A review of QST article "The Lure of Ladder Line"

A recent discussion with another amateur gave me reason to revisit a Dec 1993 QST "New Ham Companion" article entitled "The Lure of Ladder Line". In the article, author and assistant technical editor Steve Ford (WB8IMY) describes the benefits of ladder line in feeding a 20.1m (66') centre fed dipole for multi-band use on HF. The claimed performance on the 80m band seemed inconsistent with my experience that where a centre fed dipole less than about 0.35λ in length, it is difficult to achieve acceptable feed system efficiency in practical configurations.

Analysis

General

The antenna described in the QST article is 20.1m (66') long, at a height of 9.1m (30') above ground, and fed in the centre with 15.2m (50') of coax / ladder line.

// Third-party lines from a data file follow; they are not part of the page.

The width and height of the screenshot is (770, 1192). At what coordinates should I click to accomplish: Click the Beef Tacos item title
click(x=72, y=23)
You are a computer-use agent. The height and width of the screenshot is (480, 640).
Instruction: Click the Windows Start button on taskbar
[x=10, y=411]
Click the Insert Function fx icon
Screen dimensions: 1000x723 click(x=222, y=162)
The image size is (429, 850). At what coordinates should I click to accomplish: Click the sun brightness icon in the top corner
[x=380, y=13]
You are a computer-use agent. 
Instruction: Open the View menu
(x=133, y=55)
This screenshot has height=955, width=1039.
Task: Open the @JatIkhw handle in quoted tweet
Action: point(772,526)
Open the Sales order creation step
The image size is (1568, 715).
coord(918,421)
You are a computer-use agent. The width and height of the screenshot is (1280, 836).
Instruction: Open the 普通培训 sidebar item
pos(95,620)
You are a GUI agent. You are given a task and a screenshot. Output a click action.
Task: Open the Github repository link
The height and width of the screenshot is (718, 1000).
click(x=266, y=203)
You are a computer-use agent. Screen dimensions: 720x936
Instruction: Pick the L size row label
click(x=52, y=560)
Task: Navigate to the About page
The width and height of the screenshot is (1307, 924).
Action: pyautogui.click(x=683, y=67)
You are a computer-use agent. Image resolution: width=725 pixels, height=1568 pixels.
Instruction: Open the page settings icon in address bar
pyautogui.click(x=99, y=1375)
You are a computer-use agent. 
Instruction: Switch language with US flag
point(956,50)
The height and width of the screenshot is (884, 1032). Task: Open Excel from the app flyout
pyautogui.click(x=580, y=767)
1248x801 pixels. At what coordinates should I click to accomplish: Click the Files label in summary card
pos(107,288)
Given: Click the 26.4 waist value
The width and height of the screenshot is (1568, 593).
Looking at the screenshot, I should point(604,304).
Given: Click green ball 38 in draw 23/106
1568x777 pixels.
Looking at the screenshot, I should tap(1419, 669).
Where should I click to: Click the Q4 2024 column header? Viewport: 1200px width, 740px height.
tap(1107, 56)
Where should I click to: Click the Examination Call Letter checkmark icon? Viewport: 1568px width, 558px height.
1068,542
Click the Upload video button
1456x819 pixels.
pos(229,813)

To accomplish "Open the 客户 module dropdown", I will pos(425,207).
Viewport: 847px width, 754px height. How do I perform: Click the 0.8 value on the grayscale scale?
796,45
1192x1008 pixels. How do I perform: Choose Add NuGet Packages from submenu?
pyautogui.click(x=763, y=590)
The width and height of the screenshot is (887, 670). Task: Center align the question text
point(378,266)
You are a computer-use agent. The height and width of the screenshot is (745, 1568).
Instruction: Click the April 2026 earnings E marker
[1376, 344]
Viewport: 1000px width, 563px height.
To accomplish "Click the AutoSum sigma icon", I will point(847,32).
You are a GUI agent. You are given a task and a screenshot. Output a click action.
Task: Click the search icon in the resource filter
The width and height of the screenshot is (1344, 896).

The antenna model discussed in this article is consistent with the above, and additionally, ground &epsilon=13, σ=0.05, conductor 3mm (1/8") diameter, and RG-213/U / Wireman 551 ladder line. A lossless balun is assumed.

This model also includes a practical L match. The L match used for tuner loss is in general, the most efficient way to transform the load impedance. Using the loss of a practical L-match tends to underestimate the loss in any other tuner configuration.

The NEC model deck is available.

This analysis does not consider directivity, or polar pattern of the radiator, or degradation of ladder line performance when wet.

Coaxial feed

Steve was looking for a low impact, multi-band HF antenna and had a notion that "Perhaps I could string up a single dipole and feed it with coaxial cable, using an antenna tuner to tune it on several bands." He implemented such a system and used it on 40m up to 10m, citing 75 new countries for a DXCC as evidence that it "worked". 

Steve's article used RG-8/U coax which has a nominal Zo of 52Ω. This analysis uses the more popular 50Ω RG213/U, but losses are very similar to RG-8/U.

Figure 1 shows the results of modelling the coax feed configuration using 15.2m (50') of RG-213/U. The graph shows the principal components of antenna system loss over the frequency range of 1 to 30Mhz. The losses reported here are much higher than in the QST article, eg line loss of 17.2dB at 3.8MHz against QST's 13.7dB.

Fig 1: Antenna system losses with RG-213/U feed

Clearly, this configuration has very high losses on all bands except 7MHz and 21MHz.

A similar coax feed arrangement using the lossier RG-58C/U is shown in Figure 1a.

Fig 1a: Antenna system losses with RG-58C/U feed

This configuration has all the same problems of the RG-213/U feed in Figure 1, just that it is even worse.

The coax feed performance highlights that:

  • an SWR meter and antenna tuner cannot fix, and may hide problems that exist later in the antenna system; and
  • the need to view the antenna system as a system, and to not focus only on some components.

Ladder Line feed

On the advice of a peer, Steve then explored the same antenna with 15.2m (50') of ladder line. The article presents some predicted feed line losses at spot frequencies in the main HF bands.

Figure 2 shows the results of modelling the ladder line feed configuration using 15.2m (50') of Wireman 551. The graph shows the principal components of antenna system loss over the frequency range of 1 to 30Mhz. The losses reported here are much higher than in the QST article, eg line loss of 5.4dB at 3.8MHz against QST's 1.37dB.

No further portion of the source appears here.